The Battle Over School Prayer and Why It Matters
Despite the dominance of economic issues in the upcoming Presidential election, Republican candidates have not foresworn using religious issues to attract the support of “Values Voters.” In an effort to reinvigorate his faltering campaign, Texas Governor Rick Perry ran a commercial in Iowa touting his own evangelical faith in which he highlighted two favorites among religious conservatives: gay rights and school prayer. Later in an interview with FOX television’s Chris Wallace, Perry defended introducing religion into the campaign, and he promised if elected President to support a constitutional amendment to return prayer and Bible reading to the nation’s schools.
Not to be outdone, former Speaker Newt Gingrich went on CBS’s “Face the Nation” where he too excoriated the holdings of the U.S. Supreme Court banning school prayer and Bible reading. Gingrich asserted that the justices should be subpoenaed by Congress to answer for such decisions (and potentially be held in contempt for refusing to comply, Separation of Powers be damned).
When conservative politicians wish to raise the temperature of a campaign, they frequently fall back on that old stand-by: the public war on religion in America. A cabal of intellectual elite, secularists, and federal judges seek to purge the public square of any expressions of faith. The chief battleground for this conflict remains the public schools, and the chief foil to realizing America’s Christian nationhood has been the Supreme Court’s decisions banning school-organized religious exercises. For religious and political conservatives, those decisions — beginning with a ban on religious instruction in 1948 and peaking with holdings in 1962 and 1963 prohibiting prayer and Bible reading — represent one of the nation’s great moral failings. In addition, conservatives claim, those holdings contravene the nation’s traditions while they go against the will of the majority of Americans.

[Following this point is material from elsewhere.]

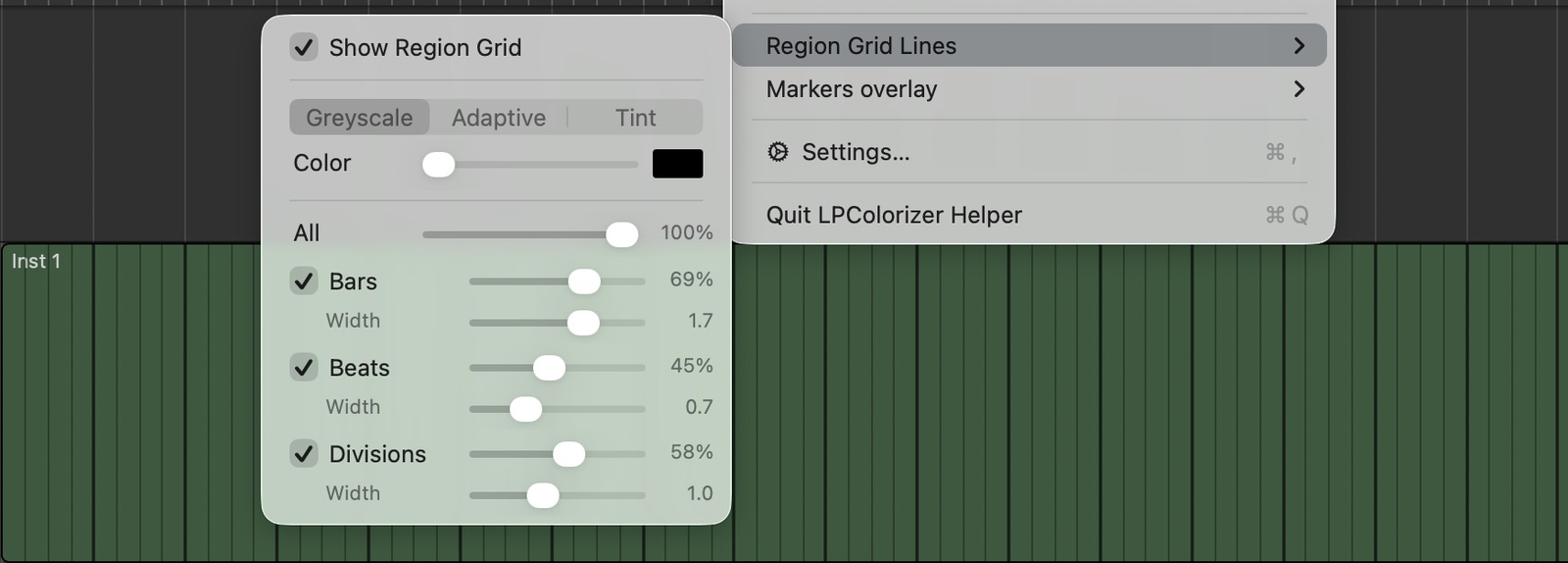Switch to Adaptive color mode
1568x563 pixels.
[x=499, y=118]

The belief that the high court’s holdings on church and state defy our history and traditions is widely held, but it lacks an appreciation of our past. Contrary to the dominant view perpetuated by conservatives but shared by many, the modern Court’s decisions on religion in the schools were built on a jurisprudential foundation that was at least 100 years in the making. Rather than creating new law with its school prayer rulings, the justices affirmed a legal transition that had begun during the 19th century.